Provider Name: Enter the provider name
- Use standard names: OpenAI, Anthropic, Google, OpenRouter
- Case-insensitive, automatically routed to LiteLLM
- For non-standard providers, check LiteLLM docs
API Key: Paste your API key
- Get keys from provider websites (links below)
- Stored securely using Frappe’s encrypted Password field
- Never exposed in logs or API responses
Save the provider

Where to Get API Keys:

OpenAI: platform.openai.com/api-keys
Anthropic: console.anthropic.com
Google: makersuite.google.com/app/apikey
OpenRouter: openrouter.ai/keys

Security Note: API keys are encrypted in the database and only decrypted when making API calls. They are never exposed to end users or in Agent Run logs.

Provider Configuration

Providers are global—once added, they can be used by any agent on your site (subject to Frappe permissions).

Best Practices:

Use separate API keys for development and production
Set spending limits on your provider dashboard
Monitor usage through provider dashboards and Huf’s Agent Run logs
For teams, use organization/team API keys rather than personal ones

AI Models

What is a Model?

An AI Model defines which specific LLM (large language model) your agent will use. Models vary in capability, speed, cost, and specialization.

Key Fields:

Model Name: The name of the model (e.g., gpt-4-turbo, claude-3-opus)
Provider: Link to the AI Provider this model belongs to

Model Name Formats

Huf automatically normalizes model names to LiteLLM format:

User-Friendly Format (recommended):


gpt-4-turbo
claude-3-opus
gemini-pro

LiteLLM Format (also supported):


openai/gpt-4-turbo
anthropic/claude-3-opus
google/gemini-pro

Use the user-friendly format—Huf adds the provider prefix automatically based on your provider selection.

Provider Prefix Mapping:

gemini → google
grok → xai
Standard providers use lowercase provider name

Adding a Model

Navigate to: Desk → Huf → AI Model

Click New and fill in:

Model Name: Enter the model identifier
- Use user-friendly names: gpt-4-turbo, claude-3-opus
- Or LiteLLM format: openai/gpt-4-turbo (no normalization)
- Check provider docs for exact model names
Provider: Select the provider you created earlier
- The provider determines how the model name is normalized
- Must match the provider that offers this model
Save the model

Popular Models Comparison

Model	Provider	Strength	Speed	Cost	Context Window
gpt-4-turbo	OpenAI	Strong reasoning, coding	Fast	$$$	128K tokens
gpt-3.5-turbo	OpenAI	Quick tasks, simple	Very Fast	$	16K tokens
claude-3-opus	Anthropic	Best reasoning, long context	Medium	$$$$	200K tokens
claude-3-sonnet	Anthropic	Balanced performance	Fast	$$	200K tokens
claude-3-haiku	Anthropic	Fast, cost-effective	Very Fast	$	200K tokens
gemini-pro	Google	Multimodal, fast	Very Fast	$$	32K tokens
grok-beta	xAI	Real-time info, conversational	Fast	$$$	8K tokens

Cost Legend:

$ = Very affordable (< $0.001 per 1K tokens)
$$ = Affordable (< $0.01 per 1K tokens)
$$$ = Moderate (< $0.10 per 1K tokens)
$$$$ = Premium (> $0.10 per 1K tokens)

Tip: Start with cheaper models (GPT-3.5, Claude Haiku, Gemini Pro) for testing and development.
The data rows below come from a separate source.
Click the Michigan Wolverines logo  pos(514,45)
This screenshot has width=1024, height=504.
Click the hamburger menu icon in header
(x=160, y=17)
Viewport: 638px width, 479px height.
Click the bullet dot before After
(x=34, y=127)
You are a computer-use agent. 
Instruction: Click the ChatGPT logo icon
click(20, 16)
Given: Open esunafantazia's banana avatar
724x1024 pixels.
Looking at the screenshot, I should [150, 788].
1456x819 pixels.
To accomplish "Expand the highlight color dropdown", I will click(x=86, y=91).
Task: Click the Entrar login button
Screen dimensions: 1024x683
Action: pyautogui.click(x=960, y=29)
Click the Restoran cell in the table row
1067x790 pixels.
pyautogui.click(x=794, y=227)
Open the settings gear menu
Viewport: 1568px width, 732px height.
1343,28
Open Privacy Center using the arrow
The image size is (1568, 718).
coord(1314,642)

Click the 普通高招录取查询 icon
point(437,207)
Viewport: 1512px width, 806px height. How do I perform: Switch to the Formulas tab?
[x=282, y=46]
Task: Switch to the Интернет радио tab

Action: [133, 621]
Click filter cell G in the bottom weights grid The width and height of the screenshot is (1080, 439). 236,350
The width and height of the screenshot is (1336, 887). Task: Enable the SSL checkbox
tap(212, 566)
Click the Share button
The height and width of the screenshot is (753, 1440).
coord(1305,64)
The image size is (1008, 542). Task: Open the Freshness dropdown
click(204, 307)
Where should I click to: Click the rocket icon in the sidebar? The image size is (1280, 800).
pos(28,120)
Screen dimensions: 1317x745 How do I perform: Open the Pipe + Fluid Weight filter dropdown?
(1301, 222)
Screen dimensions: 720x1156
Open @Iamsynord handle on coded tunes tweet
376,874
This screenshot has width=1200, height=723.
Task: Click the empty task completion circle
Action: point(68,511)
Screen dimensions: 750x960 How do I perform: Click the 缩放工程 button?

Upgrade to more powerful models (GPT-4, Claude Opus) for production when needed.

Choosing the Right Model

For Simple Tasks (FAQ, classification, summaries):

GPT-3.5 Turbo
Claude 3 Haiku
Gemini Pro

For Complex Reasoning (analysis, multi-step workflows):

GPT-4 Turbo
Claude 3 Opus
Claude 3 Sonnet

For Long Documents (large context):

Claude 3 Opus (200K)
Claude 3 Sonnet (200K)
GPT-4 Turbo (128K)

For Speed & Cost (high volume, simple tasks):

Claude 3 Haiku
GPT-3.5 Turbo
Gemini Pro

For Coding (code generation, debugging):

GPT-4 Turbo
Claude 3 Opus
GPT-3.5 Turbo (simple tasks)

How Providers and Models Work Together

The Flow

You create a Provider with API key
You create a Model linked to that Provider
You assign the Model to an Agent
When the agent runs:
- Huf loads the Provider credentials
- Calls LiteLLM with the normalized model name
- LiteLLM routes to the correct provider API
- Response is returned to the agent

LiteLLM Integration

Huf uses LiteLLM as a unified interface to all providers. This means:

Consistent API: Same code works for all providers
Automatic Retries: Built-in error handling and retries
Cost Tracking: Automatic token counting and cost calculation
Fallbacks: Can configure backup models if primary fails
100+ Providers: Support for nearly every LLM provider

Model Settings in Agents

When you assign a model to an agent, you also configure:

Temperature (0.0 - 2.0): Controls randomness
- 0.0 = Deterministic, focused
- 1.0 = Balanced (default)
- 2.0 = Creative, varied
Top P (0.0 - 1.0): Alternative to temperature
- 1.0 = Full vocabulary (default)
- 0.1 = Very focused

Note: Use temperature OR top_p, not both. Temperature is more commonly used.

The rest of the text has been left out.